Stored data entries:
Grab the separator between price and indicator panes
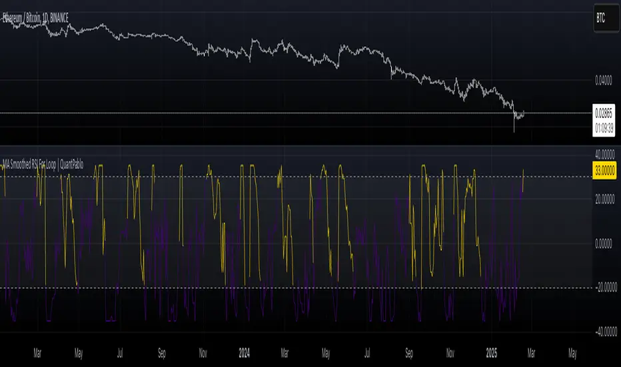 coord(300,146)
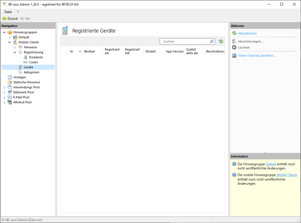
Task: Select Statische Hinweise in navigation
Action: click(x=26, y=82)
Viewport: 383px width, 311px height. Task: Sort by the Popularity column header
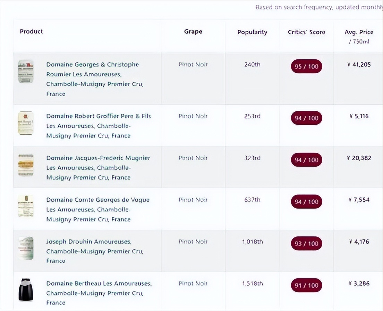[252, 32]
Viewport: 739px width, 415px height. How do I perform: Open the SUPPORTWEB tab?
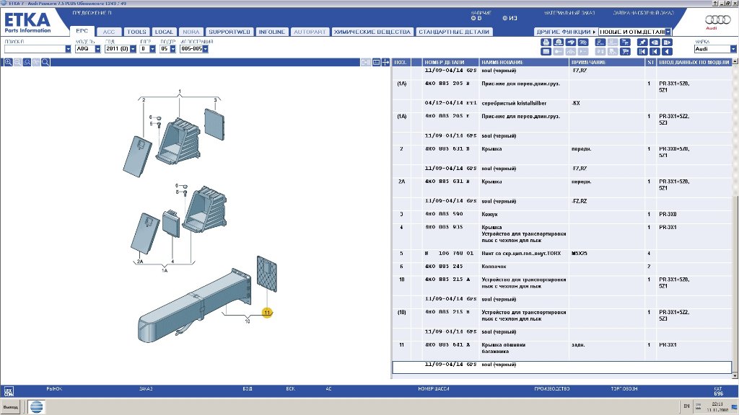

REQUIRED ACTION: Your copy should match every record exactly and contain no pictures.

SOLUTION FOR THIS TASK:
Grab the separator between price and indicator panes
 coord(300,146)
Task: Select Statische Hinweise in navigation
Action: click(x=26, y=82)
Viewport: 383px width, 311px height. Task: Sort by the Popularity column header
[252, 32]
Viewport: 739px width, 415px height. How do I perform: Open the SUPPORTWEB tab?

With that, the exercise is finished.